With the ever-evolving complexities surrounding worker classification, as well as the numerous vehicle programs available to companies and their workers, it is vitally important for the C-Suite to understand how to accurately reimburse their mobile workforces for the cost of fuel.
The best way to ensure mobile workers are fairly and accurately reimbursed according to the variances in fuel costs, individual geography and miles driven is to use a fixed and variable rate (FAVR) program.
In addition to being the only reimbursement approach recommended by the Internal Revenue Service (IRS), it’s the only methodology that that can be used to reimburse drivers tax-free for both the fixed and variable costs associated with driving for business. Fixed costs (e.g., insurance, taxes, depreciation) are calculated for each driver based on where they live, while variable costs, such as fluctuating fuel prices, are based on the miles they drive and current prices in an employee’s driving territory.

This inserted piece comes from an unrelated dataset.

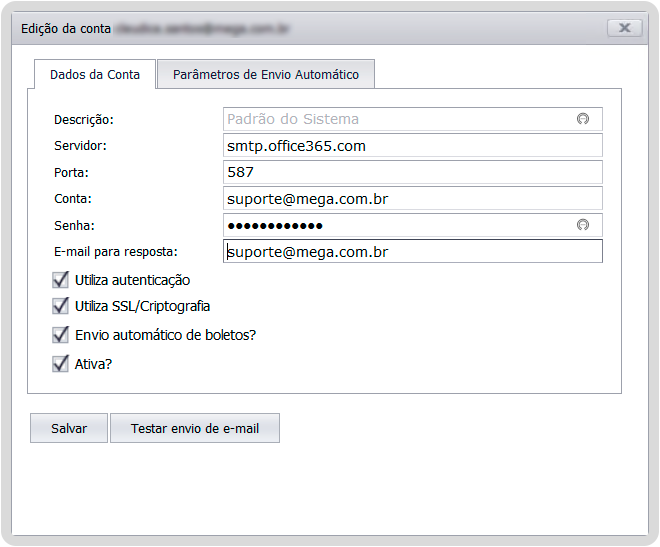Screen dimensions: 660x547
Task: Click Testar envio de e-mail button
Action: pyautogui.click(x=195, y=428)
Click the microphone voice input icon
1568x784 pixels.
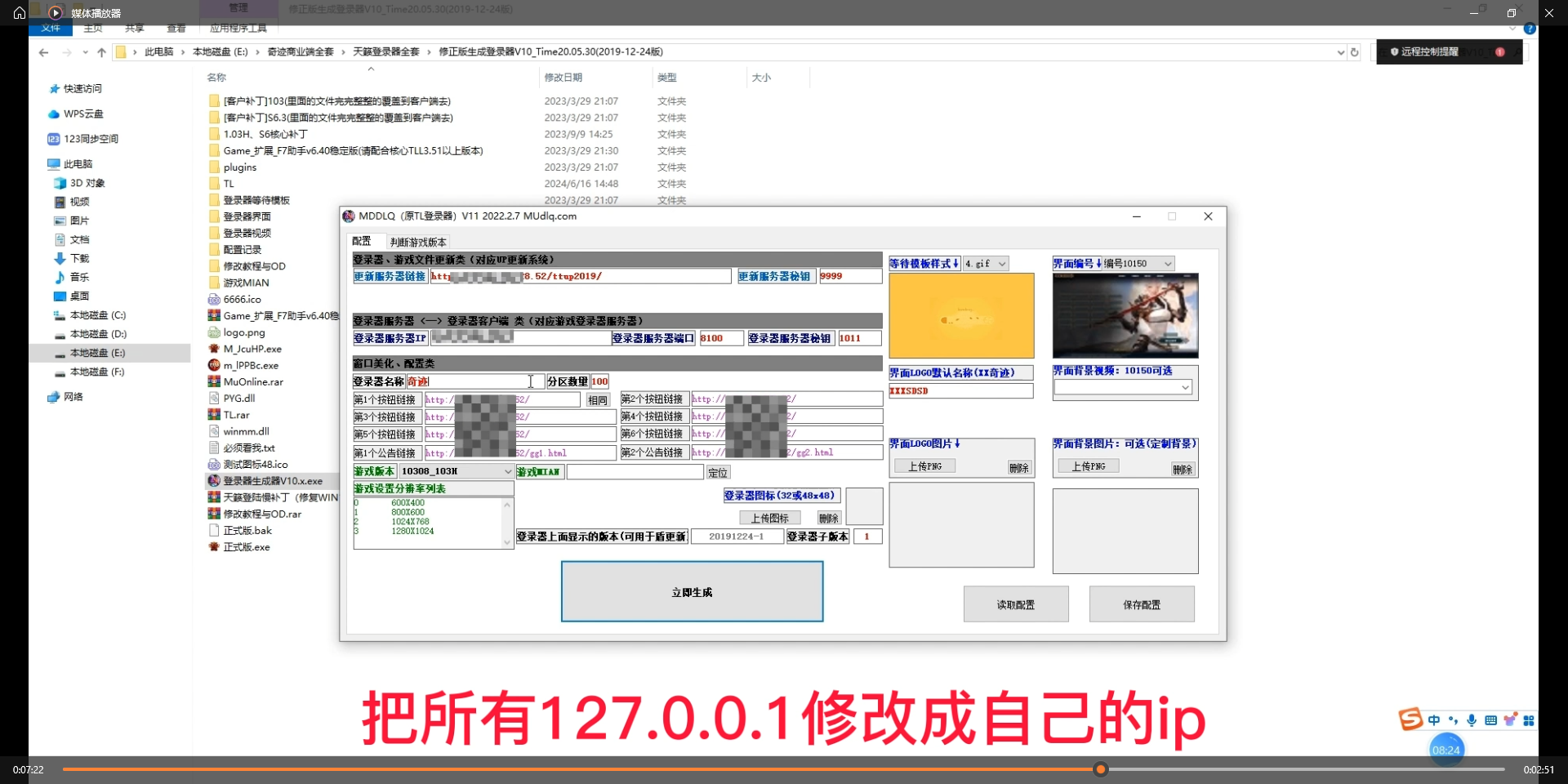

But it can be complicated for organizations to accurately record all the fixed and variable costs employees incur. After all, tracking and reporting accurate personal and business expenses can create significant administrative burdens for employers and employees. Luckily, this is no longer the case thanks to technology.
Companies can now leverage cutting-edge software and comprehensive vehicle management solutions to track, collect and store all of their employees’ business travel information, including fuel expenses, which can then be reported to the IRS without creating mountains of paperwork. Instead of pen-and-paper mileage logs, employers can use automated tools and mobile apps to track and accurately differentiate their employees’ exact fuel usage and reimburse them accordingly – regardless of the type of vehicle they drive or their worker classification.
While there are many variables factoring into the expense and reimbursement equation, the bottom line is simple – if you have classified employees driving for work, you, as the employer, owe them proper, accurate reimbursement for the cost of fuel. And with today’s technology available to streamline the reimbursement process, employers can confidently navigate fluctuating fuel prices with ease to ensure their mobile workers are paid what they are rightfully owed for filling up at the pump.